According to the study of Katritzky et al. [18], there exist approximately 10¹⁸ combinations of ions that could lead to useful ionic liquids. However, the wide diversity of IL compounds with various complex structures and physicochemical properties makes a systematic in-depth study on IL compounds extremely challenging. Therefore, there is a need to pursue predictive computational tools to aid the experimental design and synthesis of ILs with desirable properties, such as practically low melting points (T_m). To explore and predict melting points of a wide range of ILs, a comprehensive study adopting a rigorous thermodynamic approach that provides an accurate quantitative prediction with high computational cost [19,20,21,22] in all systems using atomistic or molecular simulation, might not be feasible in practices. To overcome this challenge, a systematic high-throughput screening and in-depth systematic analysis on a vast amount of reported ILs dataset with a specific focus on their physicochemical properties is an important baseline study. An affordable solution, in terms of the present state-of-the-art methodology, is to develop predictive modeling to estimate and predict some important physicochemical properties, such as melting point, viscosity, ionic conductivity of the ILs and their mixtures by utilizing advanced statistical learning methods over sufficiently large datasets available in studies using quantitative structure–property relationships, QSPR; or quantitative structure–activity relationships, QSAR [23,24]. Together with the continued exponential growth in available datasets from the published literature, the utilization of statistical machine learning models for the prediction of various physicochemical properties of ILs is definitely a timely approach.

To accommodate for the ever-increasing dataset from literatures, the deep-learning model [25,26,27,28] is generally known to outperform traditional machine-learning models because of its capacity to process a vast number of features to construct an effective data-driven model. Thus, the development of robust modeling tools for the high-throughput screening of a large amount of ILs data from the literature using the advanced data mining and machine-learning techniques can be very helpful to identify and solve the important material design problems related to the ILs in many applications. This novel approach will help to significantly speed up the exploration of materials, molecular design, discovery and the development process of ILs, complementary to more in-depth fundamental focus studies based on other methods, such as industrial-process modeling, thermodynamic process and atomistic simulation. For this reason, as a baseline study, we propose the adoption of a chemoinformatic approach and deep-learning model [25,26,27,28] to model and predict the melting points (T_m) of a wide range of ILs, based on the descriptors of the molecular constituents, with the aim of providing new insights to complement the available theory-driven models in the field [19,20,21,22,29,30].

2. Methods

The data used in this study were collected from the Ionic Liquids Database—ILThermo (v2.0) (https://ilthermo.boulder.nist.gov/) (accessed on 25 October 2021) [31,32]. According to the latest updates of this database, it contains 2175 types of ILs that comprises about 4200 compounds compiled from nearly 3500 published references. For pure ionic liquids alone, the database contains nearly 1800 IL systems. For the datapoints related to pure ILs, there are nearly 120,000 datapoints available. These datapoints cover various aspects in thermodynamic, thermochemical and transport properties. The melting points data we collected, which contain 1253 reported ILs, covers a large variety of ILs families. For such a large collection, predicting melting points accurately without using costly computational resources is highly desirable.

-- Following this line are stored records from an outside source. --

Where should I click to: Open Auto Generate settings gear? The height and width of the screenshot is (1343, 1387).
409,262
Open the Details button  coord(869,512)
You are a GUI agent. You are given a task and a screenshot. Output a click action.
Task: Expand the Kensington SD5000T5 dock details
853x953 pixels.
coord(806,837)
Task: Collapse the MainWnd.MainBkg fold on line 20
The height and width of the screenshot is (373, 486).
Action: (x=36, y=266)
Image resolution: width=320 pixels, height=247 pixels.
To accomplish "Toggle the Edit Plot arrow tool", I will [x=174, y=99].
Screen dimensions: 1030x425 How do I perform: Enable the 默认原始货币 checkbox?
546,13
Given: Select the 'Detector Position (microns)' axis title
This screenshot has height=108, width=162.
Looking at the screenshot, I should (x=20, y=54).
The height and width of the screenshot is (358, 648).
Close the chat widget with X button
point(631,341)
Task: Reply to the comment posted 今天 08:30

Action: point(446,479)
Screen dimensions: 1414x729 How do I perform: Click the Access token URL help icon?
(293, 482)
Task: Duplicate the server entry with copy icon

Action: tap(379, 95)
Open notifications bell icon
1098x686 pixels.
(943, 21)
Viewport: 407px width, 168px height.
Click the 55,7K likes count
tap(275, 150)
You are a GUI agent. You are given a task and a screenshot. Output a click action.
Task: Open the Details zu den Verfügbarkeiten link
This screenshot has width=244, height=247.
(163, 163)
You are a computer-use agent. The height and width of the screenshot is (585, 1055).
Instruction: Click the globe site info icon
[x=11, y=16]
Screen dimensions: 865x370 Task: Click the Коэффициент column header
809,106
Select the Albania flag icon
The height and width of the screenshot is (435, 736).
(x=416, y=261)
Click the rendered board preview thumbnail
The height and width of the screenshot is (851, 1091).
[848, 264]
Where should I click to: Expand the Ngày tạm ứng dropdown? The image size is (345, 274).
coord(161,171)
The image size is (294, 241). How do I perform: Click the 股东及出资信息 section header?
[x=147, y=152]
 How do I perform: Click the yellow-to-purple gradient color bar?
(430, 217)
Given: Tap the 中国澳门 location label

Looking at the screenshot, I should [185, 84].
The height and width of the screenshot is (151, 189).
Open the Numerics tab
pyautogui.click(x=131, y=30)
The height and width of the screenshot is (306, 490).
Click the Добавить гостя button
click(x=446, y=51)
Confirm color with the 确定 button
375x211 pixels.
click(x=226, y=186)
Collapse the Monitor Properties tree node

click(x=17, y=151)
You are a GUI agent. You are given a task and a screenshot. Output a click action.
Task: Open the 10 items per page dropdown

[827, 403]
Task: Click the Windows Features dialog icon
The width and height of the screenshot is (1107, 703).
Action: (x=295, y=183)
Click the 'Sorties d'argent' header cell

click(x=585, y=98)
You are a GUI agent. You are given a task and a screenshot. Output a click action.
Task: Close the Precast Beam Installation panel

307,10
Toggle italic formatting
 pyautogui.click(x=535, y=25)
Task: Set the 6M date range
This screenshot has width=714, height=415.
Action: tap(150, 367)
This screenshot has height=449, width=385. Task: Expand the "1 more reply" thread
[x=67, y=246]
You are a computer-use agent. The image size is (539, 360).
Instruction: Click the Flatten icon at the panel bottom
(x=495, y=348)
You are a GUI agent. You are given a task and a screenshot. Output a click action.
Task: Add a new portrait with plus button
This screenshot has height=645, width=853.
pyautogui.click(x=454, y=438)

Figure 1 provides a schematic overview of the workflow we adopted in this work to predict the melting points (T_m) of ILs based on the published dataset in ILThermo database using a machine-learning (ML) model. As an initial step, we extracted the physical and chemical properties in which we were interested, i.e., melting temperature (T_m), from the ILThermo database by utilizing pyilt2 library [33] with our in-house code written in python. For the conversion of IUPAC names of ILs to SMILES representations, the functionality in the OPSIN library [34] was used. Based on the Dragon7 software [35], there were 5272 molecular descriptors based on a quantitative structure–activity relationship (QSPR) calculated for each ionic liquid molecule in the dataset.

These molecular descriptors were then subsequently analyzed using statistical and machine-learning (ML) models based on the python libraries available in scikit-learn (scikit-learn 1.0.2), TensorFlow (TensorFlow 2) and Keras (Keras 2.7) [36,37,38]. Prior to ML modeling, all the low variance molecular descriptors columns and those containing missing values or empty columns were excluded. To prevent overfitting, we further reduced the dimensionality of the original descriptor matrix, and the Pearson correlation matrix was used to identify a set of significant molecular descriptors that show a statistical significance with high correlation in determining the melting points of ILs. By excluding the molecular descriptors with low correlation (<0.20) and high correlation (>0.90), a set of important molecular features which consists of 137 molecular descriptors were identified and were used to fit the ML model. After the correlation features selection and normalization of molecular descriptors, the dataset was randomly divided into training (80%) and testing or validation (20%) data for the validation of the ML model’s prediction.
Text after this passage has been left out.